Supreme Court Rules Non-Unanimous Jury Verdicts in Criminal Trials Unconstitutional
WASHINGTON – The U.S. Supreme Court ruled Monday that defendants in criminal trials can only be convicted by a unanimous jury, striking down a practice that has already been abandoned by all but one state.
Writing for the majority on a divided court, Justice Neil Gorsuch said the Constitution requires agreement among all members of a jury in order to impose a guilty verdict.
At present, only Oregon allows a defendant to be convicted over the dissent of up to two jurors.
However, the case before the court originated in Louisiana which abandoned the practice last year after a century of use. Though Louisiana updated its law, the change does not apply retroactively.
The court’s 6-3 ruling means that Evangelisto Ramos, who was convicted on a 10-2 vote of the 2014 murder of Trinece Fedison, will likely get a new trial.
Fedison was murdered in New Orleans in November 2014, and her body was found discarded in a garbage can. Ramos lived on the same block on which Fedison’s body was found and he was convicted largely on DNA evidence.
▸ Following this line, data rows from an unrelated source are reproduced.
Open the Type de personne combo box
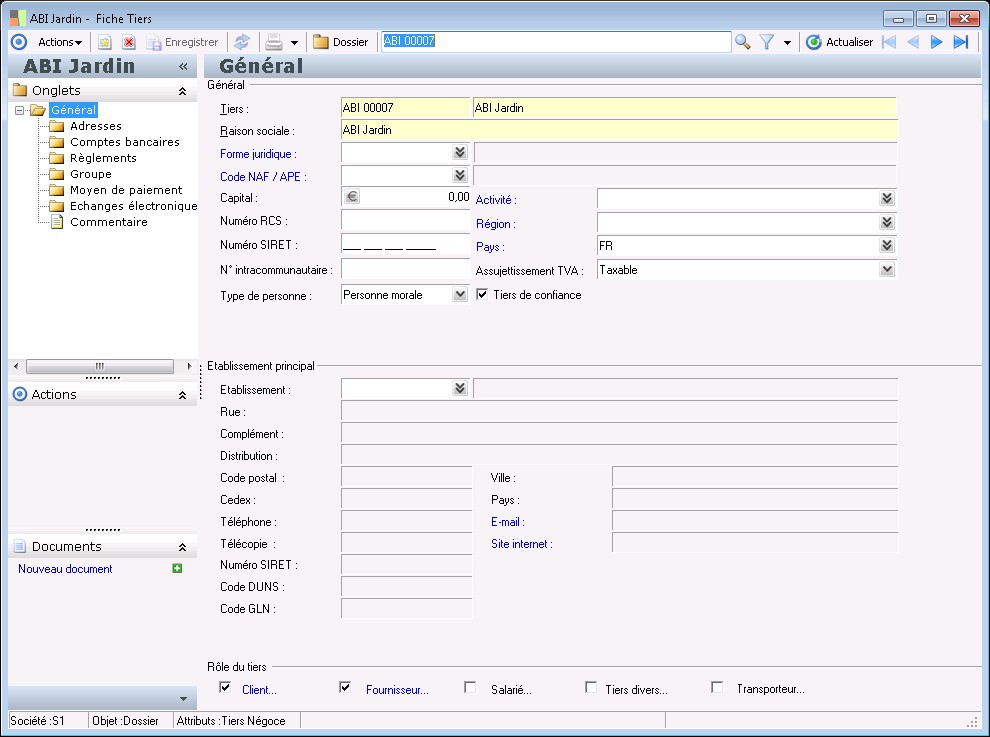 (459, 295)
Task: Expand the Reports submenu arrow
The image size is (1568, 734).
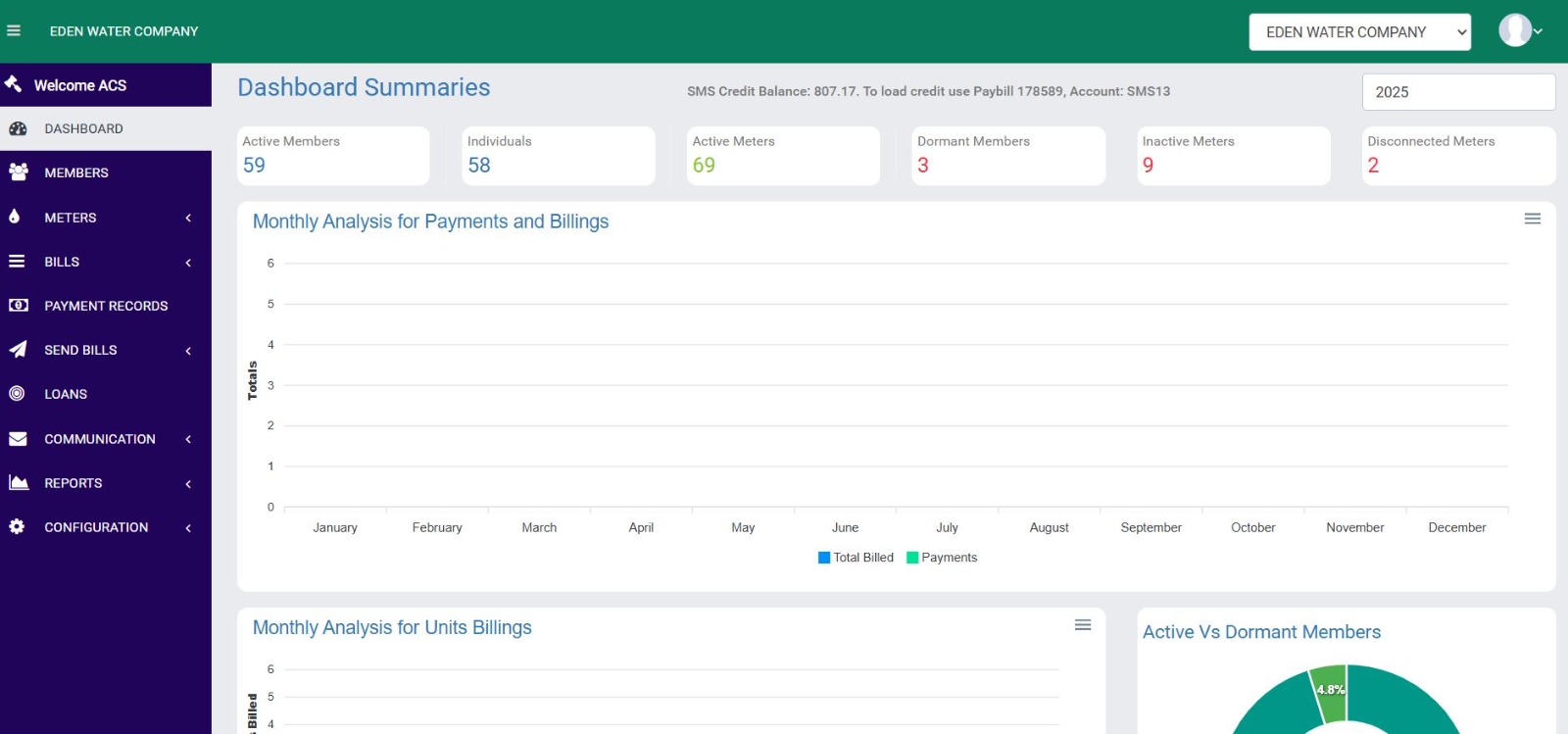Action: point(188,484)
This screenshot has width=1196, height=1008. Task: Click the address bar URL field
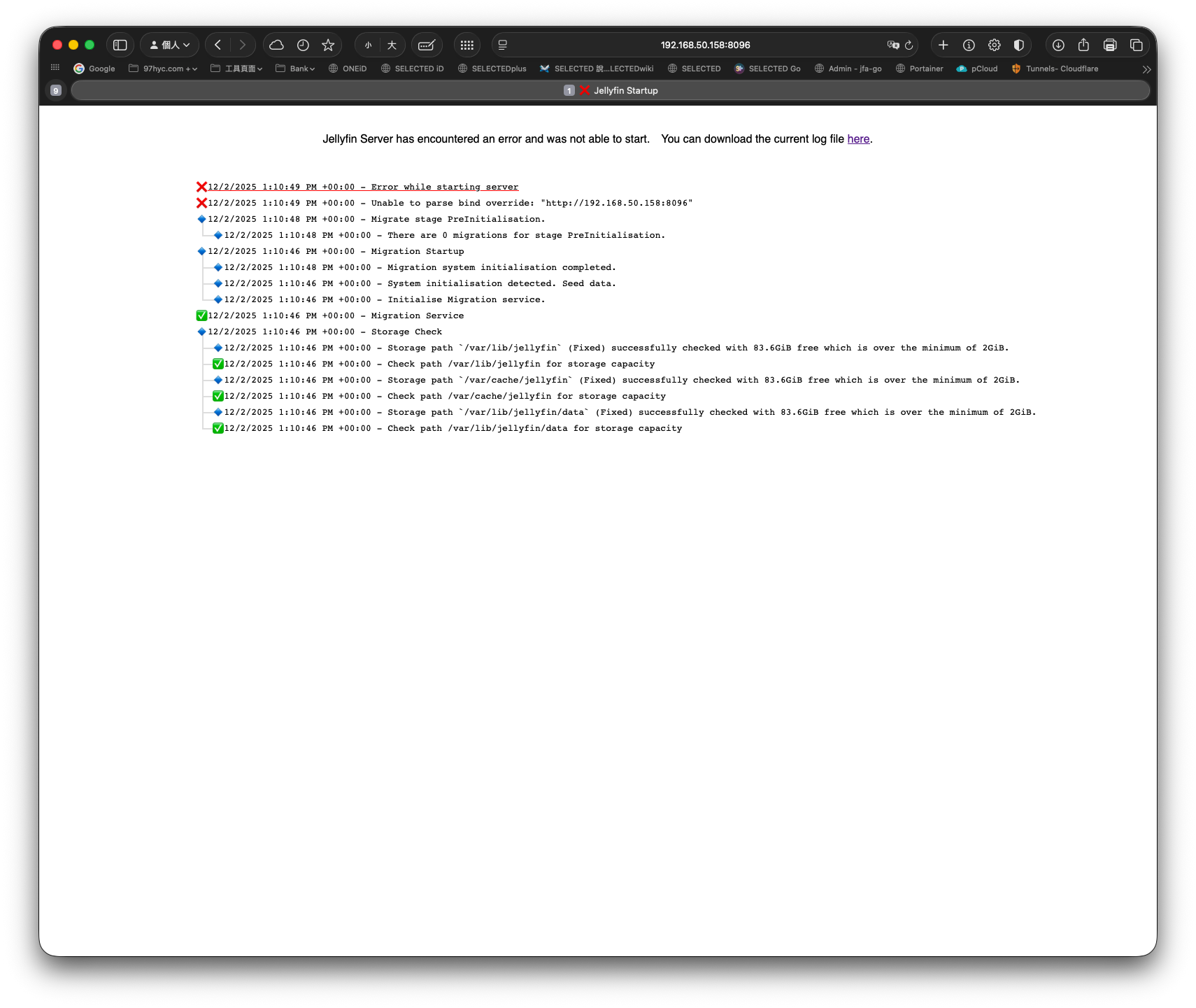[705, 45]
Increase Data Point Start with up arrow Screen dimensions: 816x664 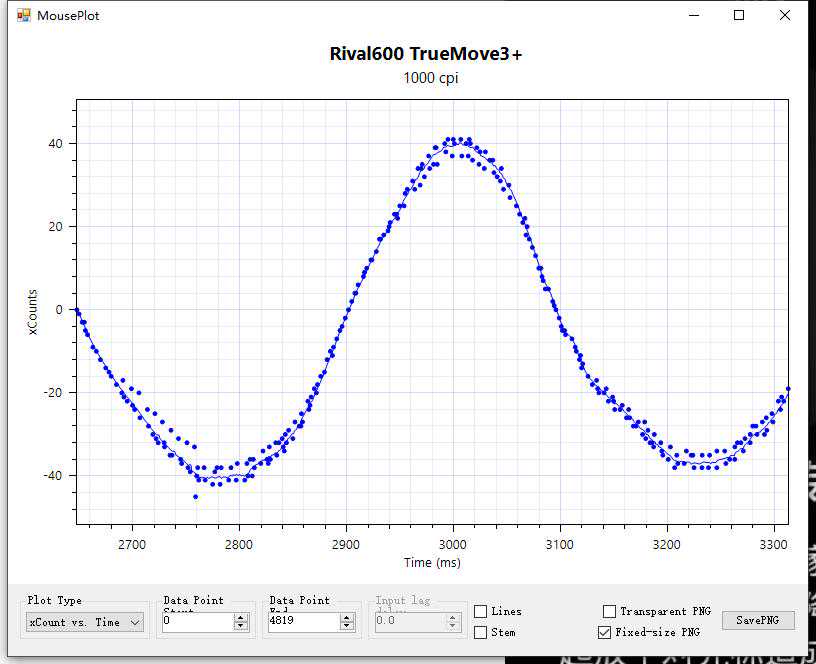(x=241, y=618)
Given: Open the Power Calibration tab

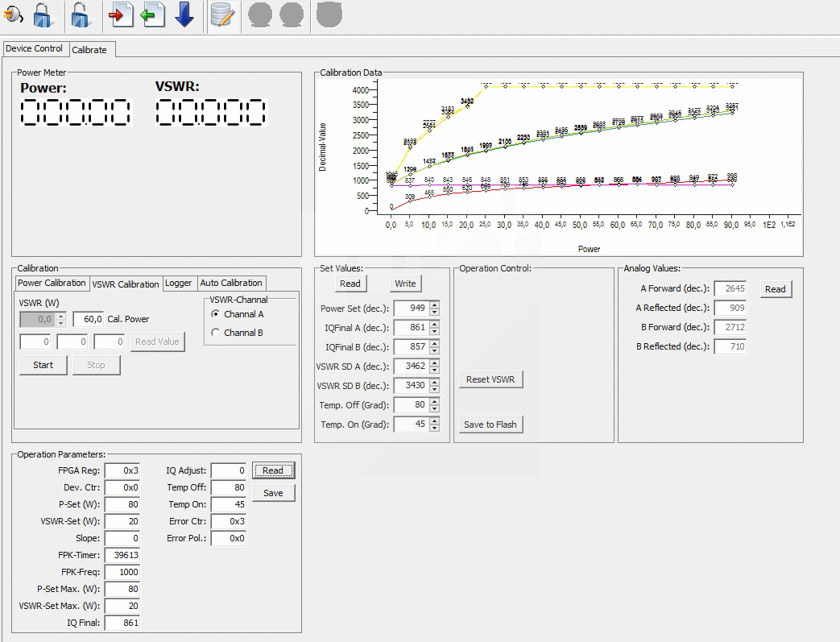Looking at the screenshot, I should 52,283.
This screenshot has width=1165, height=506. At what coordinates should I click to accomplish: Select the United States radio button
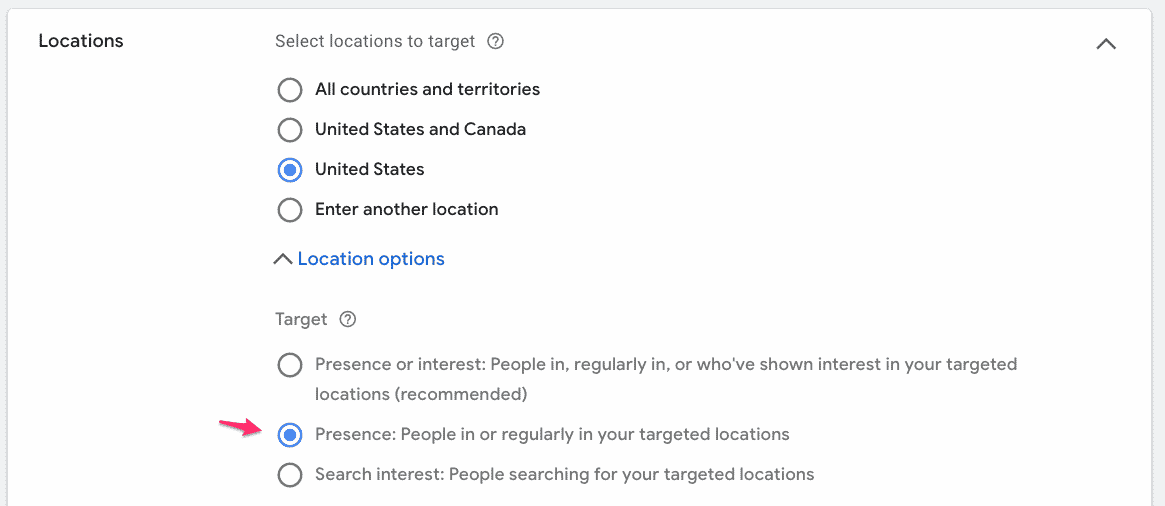[x=290, y=170]
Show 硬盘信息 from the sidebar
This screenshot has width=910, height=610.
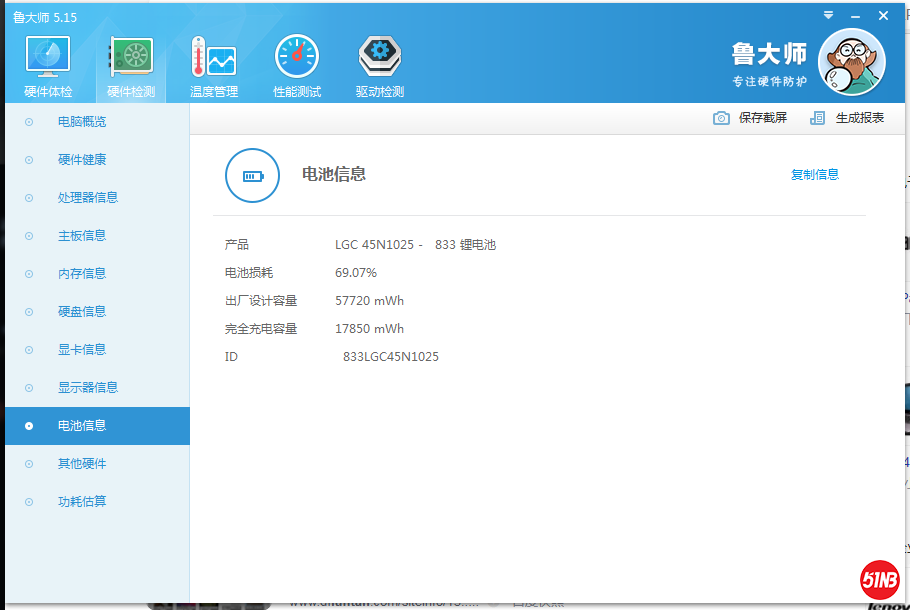coord(82,312)
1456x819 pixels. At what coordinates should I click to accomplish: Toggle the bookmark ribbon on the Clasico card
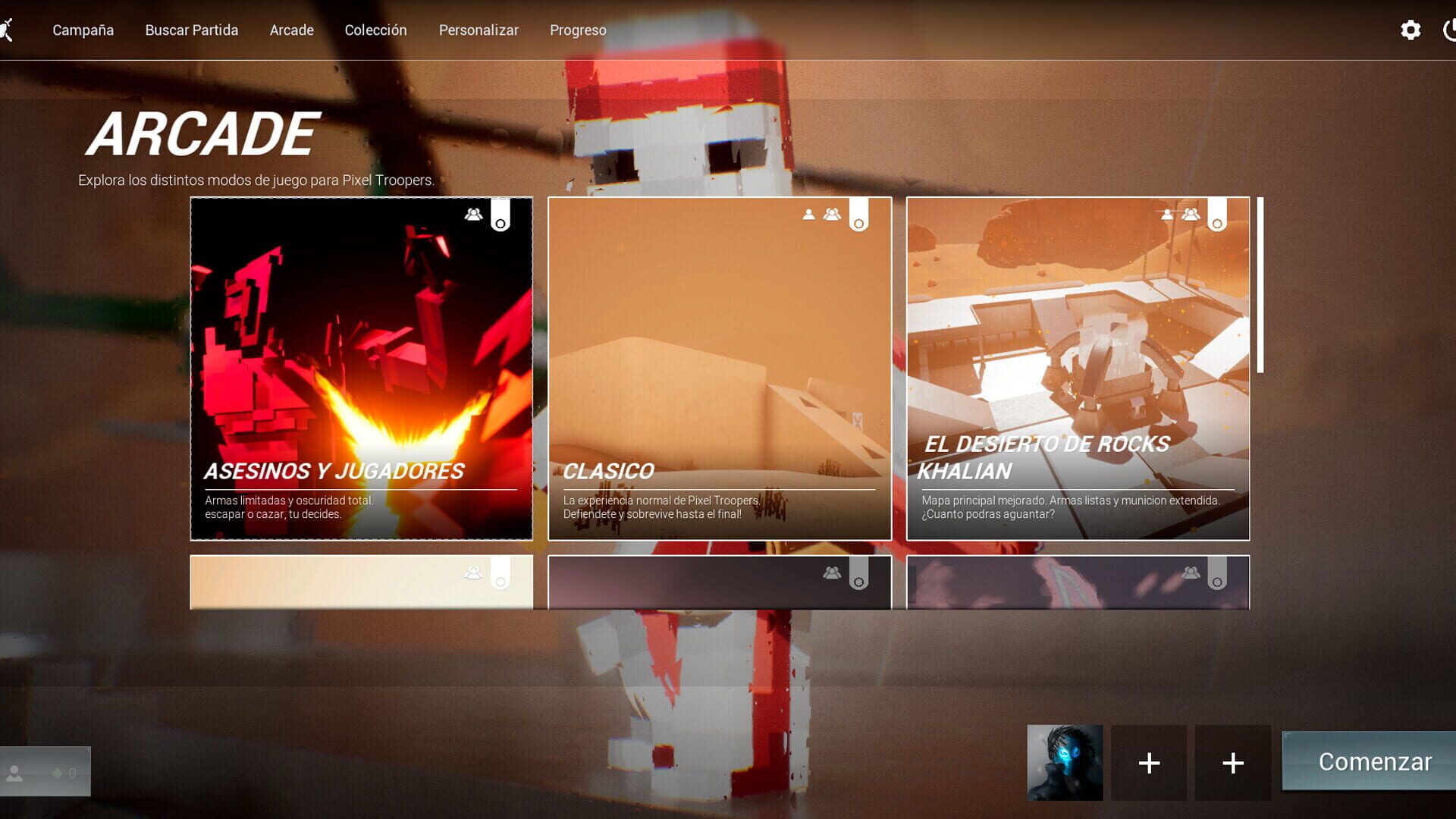click(x=859, y=215)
But during his trial, the defense explained away the DNA evidence, saying Ramos and Fedison had been in a relationship, and that regardless of whether his DNA was found on her body, she was killed by someone else.
In the end, the divided jury found Ramos guilty and he was sentenced to life in prison without the possibility of parole. His conviction was upheld by Louisiana’s 4th Circuit Court of Appeals.
In his opinion Gorsuch said, had Ramos been tried in 48 other states or in federal court, a mistrial would most certainly have been declared.
His fellow justices filed multiple concurrences and dissents, which other justices joined either in whole or in part.
In his opinion, Gorsuch attempts to explain how Oregon and Louisiana became legal outliers but admits in both cases “it’s hard to say why these laws persist.”
Both laws had their roots in the post-Civil War era, when efforts were made to uphold the previous white status quo. Louisiana first embraced non-unanimous verdicts at a state constitutional convention in 1898.
“Adopted in the 1930s, Oregon’s rule permitting non-unanimous verdicts can be similarly traced to the rise of the Ku Klux Klan and efforts to dilute ‘the influence of racial, ethnic, and religious minorities on Oregon juries,’” Gorsuch wrote.
“On what ground would anyone have us leave Mr. Ramos in prison for the rest of his life?” Gorsuch asked. “Not a single member of this Court is prepared to say Louisiana secured his conviction constitutionally under the Sixth Amendment.
“No one before us suggests that the error was harmless,” he continued. “Louisiana does not claim precedent commands an affirmance. In the end, the best anyone can seem to muster against Mr. Ramos is that, if we dared to admit in his case what we all know to be true about the Sixth Amendment, we might have to say the same in some others. But where is the justice in that?
“Every judge must learn to live with the fact he or she will make some mistakes; it comes with the territory. But it is something else entirely to perpetuate something we all know to be wrong only because we fear the consequences of being right. The judgment of the Court of Appeals is reversed,” Gorsuch concluded.